=== TRECHO DE ORIGEM ===
A sexta faixa, “Get Better”, é a responsável por devolver o clima agridoce ao álbum. Embora seja melancólica – de acordo com Newman, a canção foi composta em dois momentos: o primeiro quando sua parceira estava com dor e ele escreveu a música para tentar animá-la; sendo a segunda para uma pessoa que estava passando por um período de luto -, a música desperta sentimentos saudosos em quem a ouve. Desde um amor que não deu certo, um ente querido que sentimos falta ou um momento bom de nossas vidas que ficou para trás, é fácil se identificar com a melancolia composta pelo trio.

Continuando o clima agridoce, a sétima faixa do álbum, Chicago, é o primeiro grande exemplo do álbum que mostra o que a banda sabe fazer de melhor. Os primeiros 1:30 minutos da faixa soam como um interlúdio, talvez até como uma continuação de Get Better, no entanto, quando o instrumental começa, a música muda completamente. Com muitos elementos eletrônicos, a canção continua a história contada:a de irmãos vivendo um momento juntos, em meio de suas rotinas atribuladas e vivendo um momento feliz. Até que quando a música muda, com até elementos de ópera, é como se o céu estivesse fechando naquele momento. Uma briga aconteceu? Uma memória do passado que não foi superada? O que sabemos é que apenas um dos irmãos volta da caminhada. 

A oitava faixa do álbum, Philadelphia, é sem dúvidas a mais melodicamente interessante do disco. Sem ouvir a letra, é possível perceber o que a banda quer dizer com a canção. Contando com um quarteto de cordas na canção, o drama estabelecido ao longo dos 3:38 minutos da música é como um filme que não conseguimos parar de ver, porque estamos desesperados para saber o final. A letra retrata a história de um homem que é atacado e tem consciência de que está morrendo. Pedindo a Deus por clemência, às autoridades por justiça pelo crime cometido contra ele, a canção passeia (com o auxílio da melodia, em especial do baixo que faz um tipo de batida de coração sintética aqui) pela consciência e delírio do homem que está ciente do destino que o aguarda, mas sem saber se deve continuar resistindo ou nutrindo esperanças de socorro. 

Com uma grande referência a si mesmos, a nona faixa do álbum, Walk a Mile é a canção de The Dream que poderia ter sido parte de An Awesome Wave. A faixa de 6:29 minutos é um deleite sonoro para os ouvidos para quem gosta da banda. Com os vocais agudos já característicos de Newman, o chocalho presente de Unger-Hamilton e a bateria pontual de Green, a música é exatamente o que parece: uma composição feita sob o efeito de drogas. Nesse ponto, a letra nada mais é do que um acessório para o trabalho complexo que está sendo feito com os instrumentos. Embora seja longa, a canção funciona como interlúdio perfeito para o que está se tornando o fim do álbum.
=== BLOCO DE DADOS ===
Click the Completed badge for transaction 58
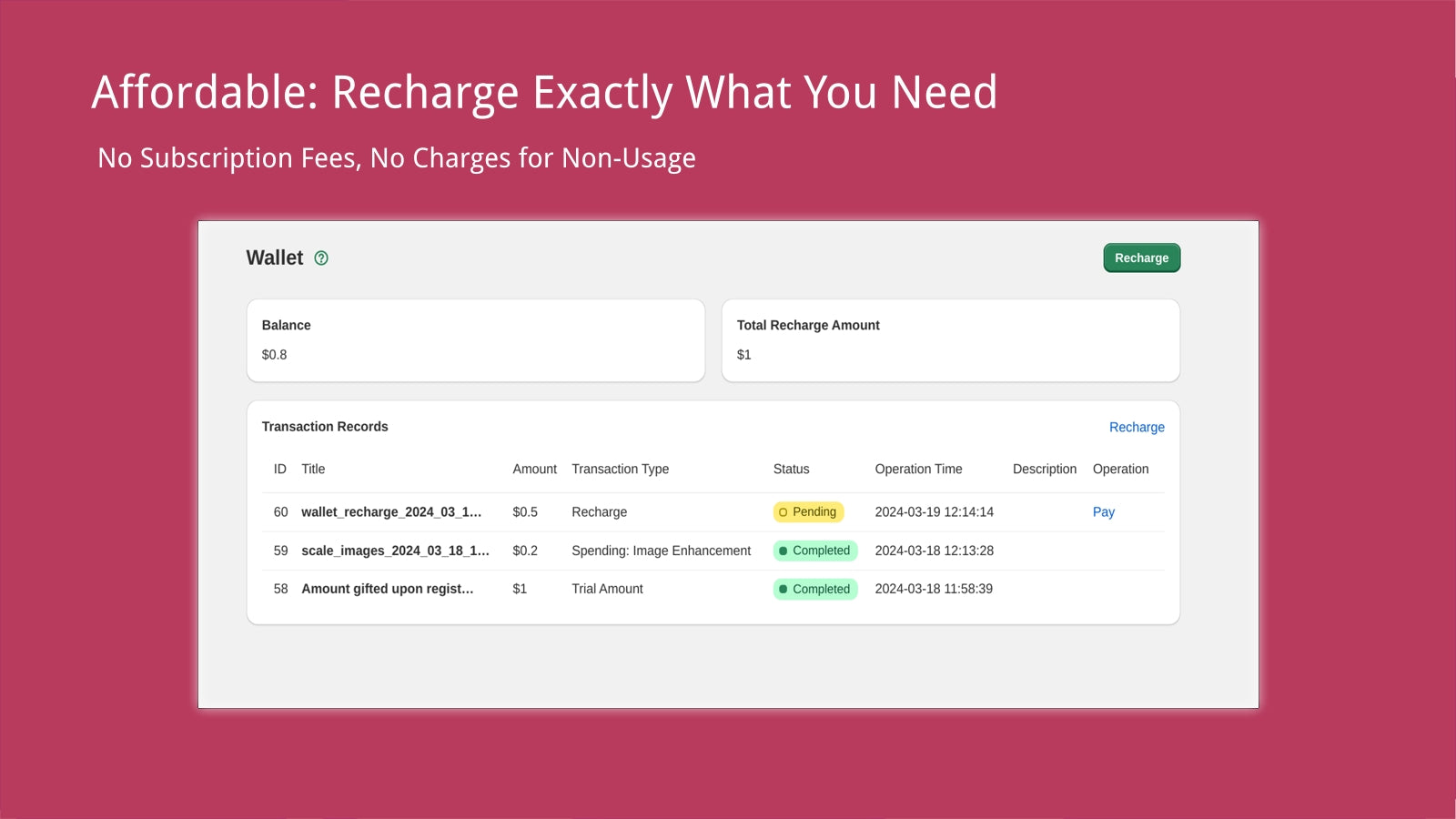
===
EXERCÍCIOS:
(a) Copie do trecho de origem, sem nenhuma alteração, a passagem que vai de "Com uma grande" até "fim do álbum.".
(b) Responda com base no trecho de origem:
(i) Segundo Newman, em quantos momentos a canção "Get Better" foi composta?
(ii) Quanto tempo dura a música "Philadelphia"?
(iii) Quem toca o chocalho em "Walk a Mile"?

RESPOSTAS:
(a)
Com uma grande referência a si mesmos, a nona faixa do álbum, Walk a Mile é a canção de The Dream que poderia ter sido parte de An Awesome Wave. A faixa de 6:29 minutos é um deleite sonoro para os ouvidos para quem gosta da banda. Com os vocais agudos já característicos de Newman, o chocalho presente de Unger-Hamilton e a bateria pontual de Green, a música é exatamente o que parece: uma composição feita sob o efeito de drogas. Nesse ponto, a letra nada mais é do que um acessório para o trabalho complexo que está sendo feito com os instrumentos. Embora seja longa, a canção funciona como interlúdio perfeito para o que está se tornando o fim do álbum.

(b)
(i) Em dois momentos.
(ii) 3:38 minutos.
(iii) Unger-Hamilton.